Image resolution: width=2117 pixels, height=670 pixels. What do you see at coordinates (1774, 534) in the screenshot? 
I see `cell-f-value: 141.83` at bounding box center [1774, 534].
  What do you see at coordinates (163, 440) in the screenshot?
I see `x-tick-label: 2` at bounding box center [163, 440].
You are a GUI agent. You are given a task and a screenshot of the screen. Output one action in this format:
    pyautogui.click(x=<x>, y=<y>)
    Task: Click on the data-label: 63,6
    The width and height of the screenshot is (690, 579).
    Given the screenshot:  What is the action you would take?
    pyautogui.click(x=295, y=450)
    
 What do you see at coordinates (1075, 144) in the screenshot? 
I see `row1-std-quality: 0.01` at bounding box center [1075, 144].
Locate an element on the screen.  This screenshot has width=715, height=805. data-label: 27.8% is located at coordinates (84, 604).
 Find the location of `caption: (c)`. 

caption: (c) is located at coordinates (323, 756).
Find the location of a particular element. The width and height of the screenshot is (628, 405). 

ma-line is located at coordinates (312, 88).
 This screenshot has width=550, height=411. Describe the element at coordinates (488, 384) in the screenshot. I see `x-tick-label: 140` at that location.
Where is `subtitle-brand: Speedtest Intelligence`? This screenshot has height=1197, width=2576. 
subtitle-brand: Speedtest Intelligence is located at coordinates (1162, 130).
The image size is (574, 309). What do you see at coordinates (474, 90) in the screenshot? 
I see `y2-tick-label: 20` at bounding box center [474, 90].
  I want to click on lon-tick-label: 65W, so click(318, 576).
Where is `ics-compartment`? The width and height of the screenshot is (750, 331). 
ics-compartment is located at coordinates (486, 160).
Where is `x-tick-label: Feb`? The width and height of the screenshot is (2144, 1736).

== The problem ==
Can you give every line of the listing above as a JSON list of strings, one string per line, leaving out the blank lines?

== Written solution ==
[
  "Image resolution: width=2117 pixels, height=670 pixels. What do you see at coordinates (1774, 534) in the screenshot? ",
  "I see `cell-f-value: 141.83` at bounding box center [1774, 534].",
  "  What do you see at coordinates (163, 440) in the screenshot?",
  "I see `x-tick-label: 2` at bounding box center [163, 440].",
  "You are a GUI agent. You are given a task and a screenshot of the screen. Output one action in this format:",
  "    pyautogui.click(x=<x>, y=<y>)",
  "    Task: Click on the data-label: 63,6",
  "    The width and height of the screenshot is (690, 579).",
  "    Given the screenshot:  What is the action you would take?",
  "    pyautogui.click(x=295, y=450)",
  " What do you see at coordinates (1075, 144) in the screenshot? ",
  "I see `row1-std-quality: 0.01` at bounding box center [1075, 144].",
  "Locate an element on the screen.  This screenshot has width=715, height=805. data-label: 27.8% is located at coordinates (84, 604).",
  " Find the location of `caption: (c)`. ",
  "caption: (c) is located at coordinates (323, 756).",
  "Find the location of a particular element. The width and height of the screenshot is (628, 405). ",
  "ma-line is located at coordinates (312, 88).",
  " This screenshot has width=550, height=411. Describe the element at coordinates (488, 384) in the screenshot. I see `x-tick-label: 140` at that location.",
  "Where is `subtitle-brand: Speedtest Intelligence`? This screenshot has height=1197, width=2576. ",
  "subtitle-brand: Speedtest Intelligence is located at coordinates (1162, 130).",
  "The image size is (574, 309). What do you see at coordinates (474, 90) in the screenshot? ",
  "I see `y2-tick-label: 20` at bounding box center [474, 90].",
  "  I want to click on lon-tick-label: 65W, so click(318, 576).",
  "Where is `ics-compartment`? The width and height of the screenshot is (750, 331). ",
  "ics-compartment is located at coordinates (486, 160).",
  "Where is `x-tick-label: Feb`? The width and height of the screenshot is (2144, 1736)."
]